TASKS FOR THIS EXERCISE =>
1 > In the post on Mexico's narco-war, how many killings have there been since 2006?
2 > From the post on Mexico's narco-war, list every quantity (a count, dollar amount or percentage) in the "Data points" list, each with what it measures.
3 > In the post on Mexico's narco-war, rewrite the paragraph beginning "The Mexican narco-war may be the first real 21st-century war" as a short bulleted list that keeps its main points.

*** Opening SELECTED PASSAGE ***

VF on Mexico’s Ongoing Collapse

is a must read article. Here’s the upcoming book by the author, Ed Vulliamy.

“I used to call my town a city of two economies,” Cardona explains, “one legal, the other illegal. But now that both are globalized, the dividing line has gone.

The overview:

The Mexican narco-war may be the first real 21st-century war—a war that is, in the end, about nothing. Yes, there are regional and clan identities involved—loyalties of a sort to Tamaulipas, to Michoacan, to Sinaloa—but they are too fluid, too subject to betrayal, for the war to be defined as tribal. Yes, the Mexicans are torturing and killing one another over money and the smuggling routes that provide it, but much of the savagery, as noted, is over the smaller profits of the domestic market, the street corner, the sprawling colonia—savagery perpetrated for little real reward, and mainly for its own sake. Mexico’s war has no single propelling cause, no single objective, and certainly no grand ideology. It is a conflict of a post-political era.

Data points:

  • There have been more than 28,000 killings since 2006.
  • Estimated illicit traffic at the Nuevo Laredo/Laredo crossing: $4.5B/year.
  • The Mexican cartels now supply some 90 percent of the cocaine and a substantial portion of other drugs entering the United States.
  • It is a business estimated by the Drug Enforcement Administration (D.E.A.) to be worth roughly $323 billion a year.
  • Doctors are employed to ensure that those questioned or tortured do not lose consciousness.
  • Cartels use YouTube to exhibit their interrogations and executions, and to threaten rivals and public officials.

*** Closing SELECTED PASSAGE ***
*** Opening PROVIDED MATERIAL ***

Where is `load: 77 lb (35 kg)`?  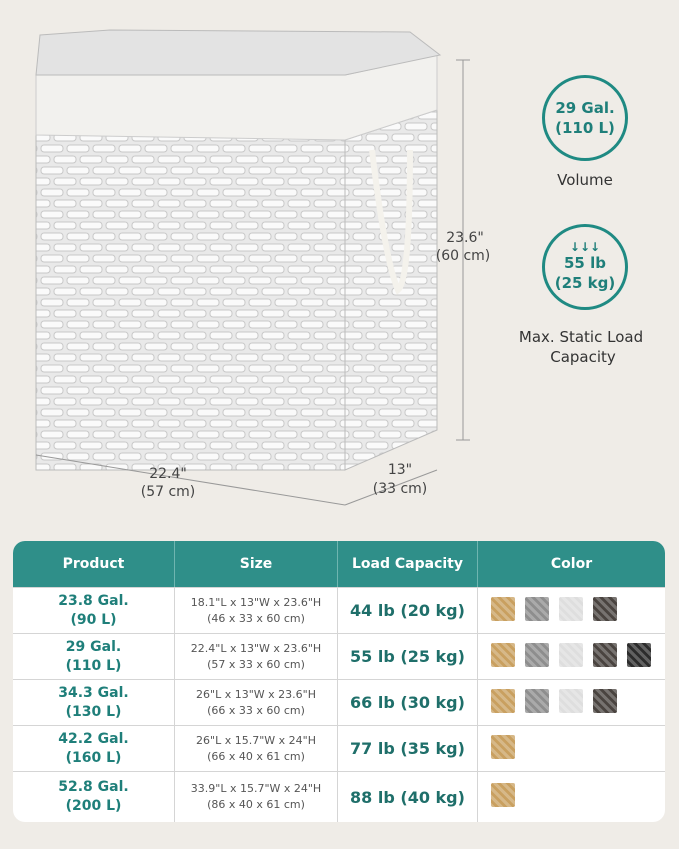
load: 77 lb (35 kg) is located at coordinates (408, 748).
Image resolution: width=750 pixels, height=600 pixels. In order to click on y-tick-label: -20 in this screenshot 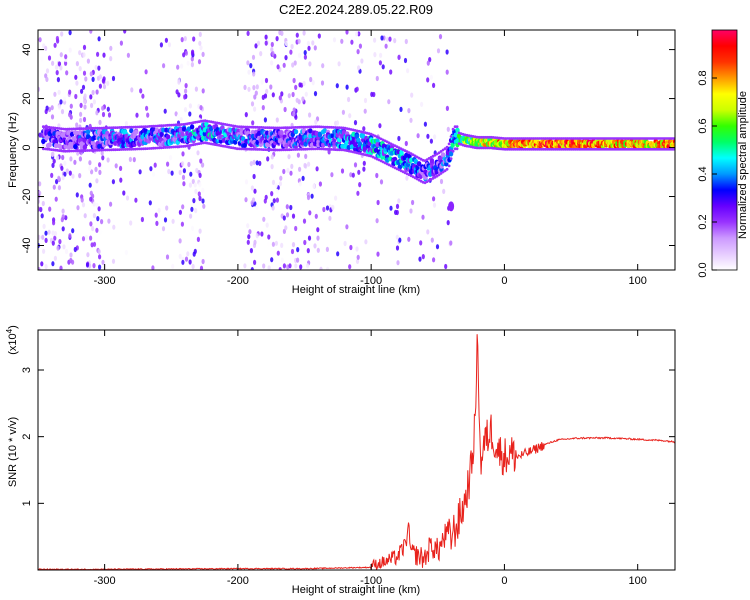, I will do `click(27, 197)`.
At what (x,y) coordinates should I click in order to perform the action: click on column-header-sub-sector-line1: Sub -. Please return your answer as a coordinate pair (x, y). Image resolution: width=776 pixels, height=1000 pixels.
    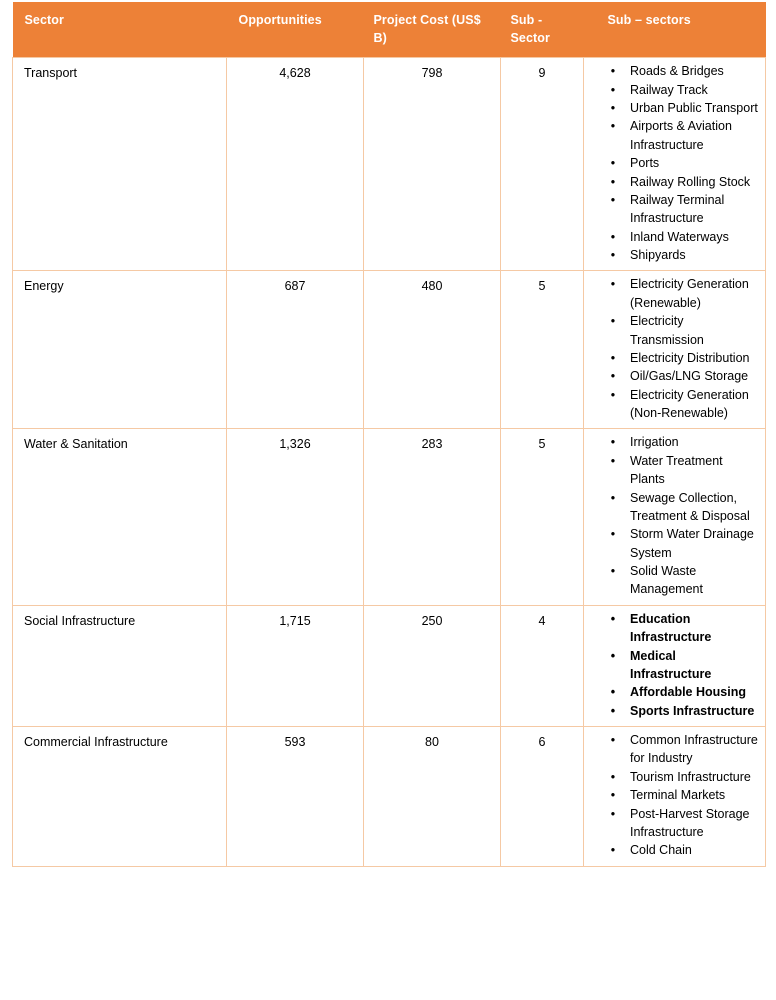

*** Closing PROVIDED MATERIAL ***

YOUR WRITTEN ANSWERS =>
1 > More than 28,000.

2 >
- More than 28,000: killings since 2006
- $4.5B/year: estimated illicit traffic at the Nuevo Laredo/Laredo crossing
- Some 90 percent: share of the cocaine entering the United States that the Mexican cartels supply
- Roughly $323 billion a year: the D.E.A.'s estimate of what the business is worth

3 >
- The Mexican narco-war may be the first real 21st-century war, ultimately about nothing.
- Regional and clan loyalties (Tamaulipas, Michoacan, Sinaloa) exist but are too fluid and open to betrayal for the war to count as tribal.
- Killing and torture happen over money and smuggling routes, but much of the savagery concerns the smaller profits of the domestic market, for little real reward and mainly for its own sake.
- The war has no single cause, no single objective and no grand ideology; it is a conflict of a post-political era.